TEXTAUSZUG:

# Apache Cache löschen? ( Apache hat Phantomschmerzen *g*)



## ByeBye 8492 (5. August 2004)

Moinsen,

habe letztens in meinem Script eine Funktion in mehreren Dateien umbenennen müssen ... .

Dummweise erkennt Apache das wohl nicht, obwohl alle Funktionen umbenannt sind, schreibt er mir 
Fatal error: Call to undefined function: selectuser() in F:\Webserver\xampp\htdocs\optima2\module\news_artikel.php on line 52

Dummerweise steht diese Funktion in Zeile 52 nun unter dem Name select_name

Ich habe diesen Funktionsnamen überallgelöscht,  der Fehler muss also bei dem PHP Interpeter liegen, wie kann man den Cache von diesem Löschen? ( Browser Cache löschen bringt es leider nicht  )


----------



## Ben Ben (5. August 2004)

Ich wüsste nicht das dieser vermeindliche Cache existiert.
Ansonsten schau doch mit
print_r(get_defined_functions());
mal ob die Funktion in der Liste drin ist. Dann siehst du ja wo den Fehler ist. Diese Funktion liefert dir alle zur Laufzeit vorhandenen Funktionen deines Scriptes.


----------

ARBEITSANWEISUNG: Kopiere aus dem Textauszug wortgetreu die Stelle, die mit den Worten „Dummerweise steht diese“ beginnt und nach den Worten „vermeindliche Cache existiert.“ aufhört. Stütz dich dabei nur auf den Textauszug oben.

ROHDATEN:
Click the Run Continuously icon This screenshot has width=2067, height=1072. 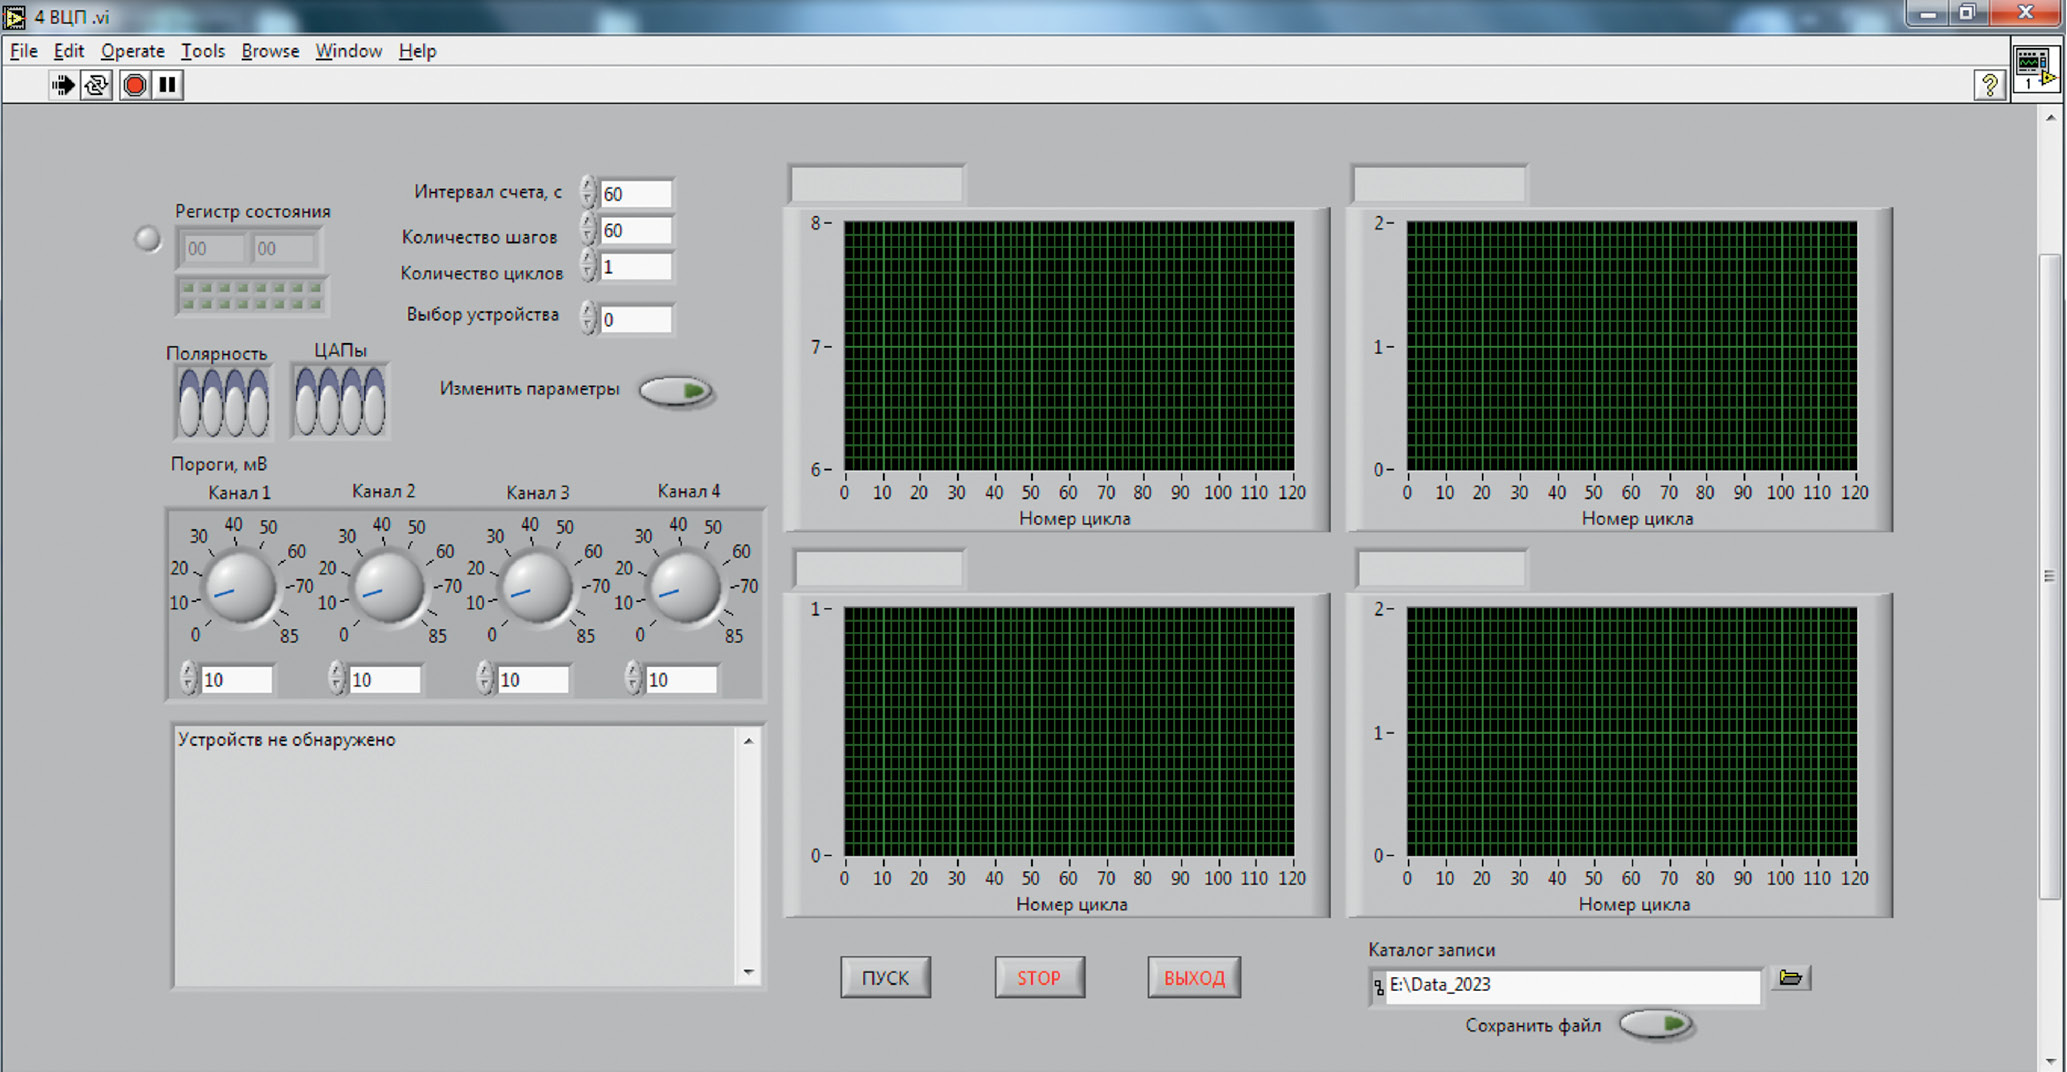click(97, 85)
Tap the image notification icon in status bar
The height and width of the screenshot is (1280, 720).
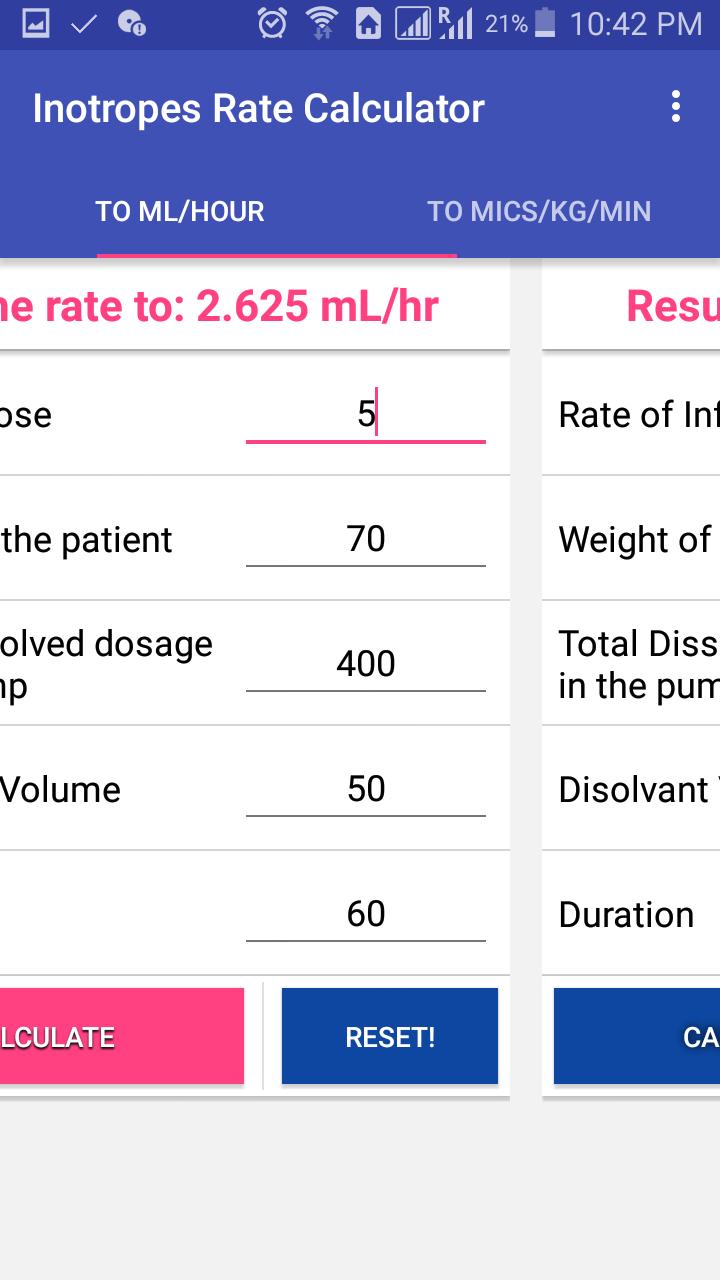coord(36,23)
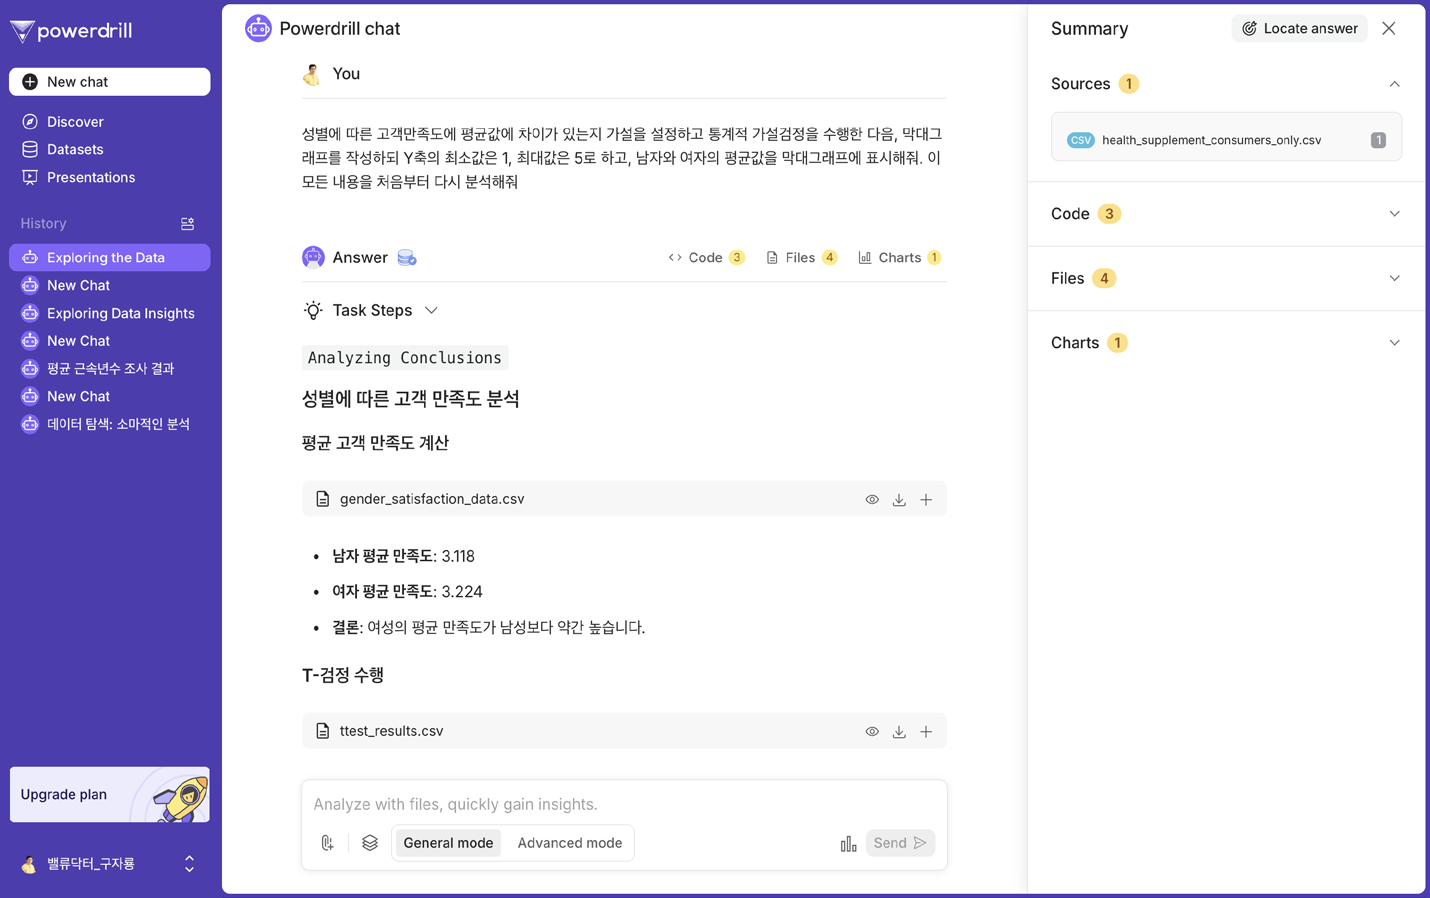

DIE ANTWORT:
Dummerweise steht diese Funktion in Zeile 52 nun unter dem Name select_name

Ich habe diesen Funktionsnamen überallgelöscht,  der Fehler muss also bei dem PHP Interpeter liegen, wie kann man den Cache von diesem Löschen? ( Browser Cache löschen bringt es leider nicht  )


----------



## Ben Ben (5. August 2004)

Ich wüsste nicht das dieser vermeindliche Cache existiert.